Furthermore, it is quite easy for dynamically typed languages to suffer from very serious security vulnerabilities. There was one affecting Ruby and Ruby on Rails widely publicized just a few days ago. You can read more about it at: http://news.ycombinator.com/item?id=5002006
The whole idea that "Well it's insecure because you program in insecure way!" is outright idiotic, and should be killed. If that means getting rid of C and C++ and people who write in these languages(Hey, myself included!) then so be it. The faster the better. Sure, there are cases in which it's hardly possible, but I'd take 10 times slower computer for 1) fewer bugs 2) more advanced software 3) cheaper software 4) far less security concerns any day.
Now, I'm going to close the C++ project and go write some Python. Makes me feel happy and far less stressed, although C++ does damn well in comparison to C.
What it often actually leads to is untalented developers creating a lot of bug-ridden and vulnerable code extremely quickly. It's efficiency in all the wrong ways.
Do you remember that Diaspora social networking project that received a lot of hype a couple of years ago? It was a Ruby on Rails app, and the early releases were absolutely filled with some particularly nasty bugs and security flaws. The only reason they were eventually fixed is because the code was made public, and people pointed out these flaws. There is a lot of Ruby code out there, for instance, that isn't public, yet is still riddled with the same types of problems.
That's not to say that the same isn't true for Python, or Java, or C#, or C++, or any other language. But we shouldn't be claiming that using a language like Ruby or Python somehow leads to more secure code. It doesn't, and it's dangerous to think that it does.
Which domain are we talking about? Of course web-based applications have their own problems, but imagine if idiomatic Ruby or PHP code was vulberable to buffer overflows, double-free/use-after-free or format string vulnerabilities on top of the current problems, would you still say that languages don't matter when it comes to software development problems and issues? Essentially, what you're saying is that modern programming languages aren't any more better in practice in said regards than C. Honestly?
Of course no language can prevent outright bad code, but a language, by it's design, can eliminate issues related to for example type safety and memory safety. Consider Rust as an example of this. What this means in practice is that the language by it's design manages to eliminate these issues. Code is less prone to bugs and has no security concerns related to these issues. More time for validating correct behavior and fixing misbehaving parts.
> But we shouldn't be claiming that using a language like Ruby or Python somehow leads to more secure code. It doesn't, and it's dangerous to think that it does.
What on earth am I reading? What are the equivalents to buffer overflow or format string vulnerability in Python or Ruby? How do I execute arbitrary machine code with Python or Ruby if malicious input is given to the vulnerable program?
Fair enough, but as soon as you build your slow app the competitive market will want to buy the version that runs 10x faster. In some cases it won't matter, but where the software has to run in real time it very much does. There's no escaping C.
If only someone would start re-writing de-facto low-level infrastructure such as kernels(say Linux) and userspace tools and programs(servers such as apache, implementations such as for Python and Ruby, libraries, ...) in something like Rust or equivalent which guarantees both type and memory safety and has strong emphasis on concurrency and encourages immutable state etc.

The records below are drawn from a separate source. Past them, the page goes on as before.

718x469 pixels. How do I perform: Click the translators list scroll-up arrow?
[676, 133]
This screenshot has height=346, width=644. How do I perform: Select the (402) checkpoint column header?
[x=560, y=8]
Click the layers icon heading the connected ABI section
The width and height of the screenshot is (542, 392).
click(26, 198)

Maybe one day we simply don't have to care so much about what's "secure" and what's "vulnerable". Because the concept of software vulnerability is destructive. Yes, it employs people, but these people create no real value, they just fight the destructiveness of vulnerable software. They are worthless in ideal world.
It would be different if we had a language with the same performance characteristics and dramatically better high level features, but to this point we still don't have it. That is why software developers are in no rush to move from C to another of the languages that have been discussed lately.
For a typical new desktop application, C and C++ have been long dead for at least a decade now, thanks to C# and .NET. It's a tad different on Linux and Mac though.
If we were to start from a scratch, I'm sure C wouldn't have such popularity as it had 20 years ago. The language is inferior by it's design on modern standards. Yes, there are domains where it's still relevant, but consumer PC(or let alone mobile) is not one of them. If C were relevant, I'm sure we'd rather write mobile apps in C instead of say Java.
> There was one affecting Ruby and Ruby on Rails
Actually this is completely backwards.
Think exactly that you are NOT AS vulnerable as using C or C++ directly.
That it's C/C++ underneath has little importance.
It FAR MORE difficult and FAR LESS common to reach runtime/interpreter bugs that to produce bugs of your own in the higher level language.
>Furthermore, it is quite easy for dynamically typed languages to suffer from very serious security vulnerabilities.
Of a different kind, that doesn't pertain to the current discussion.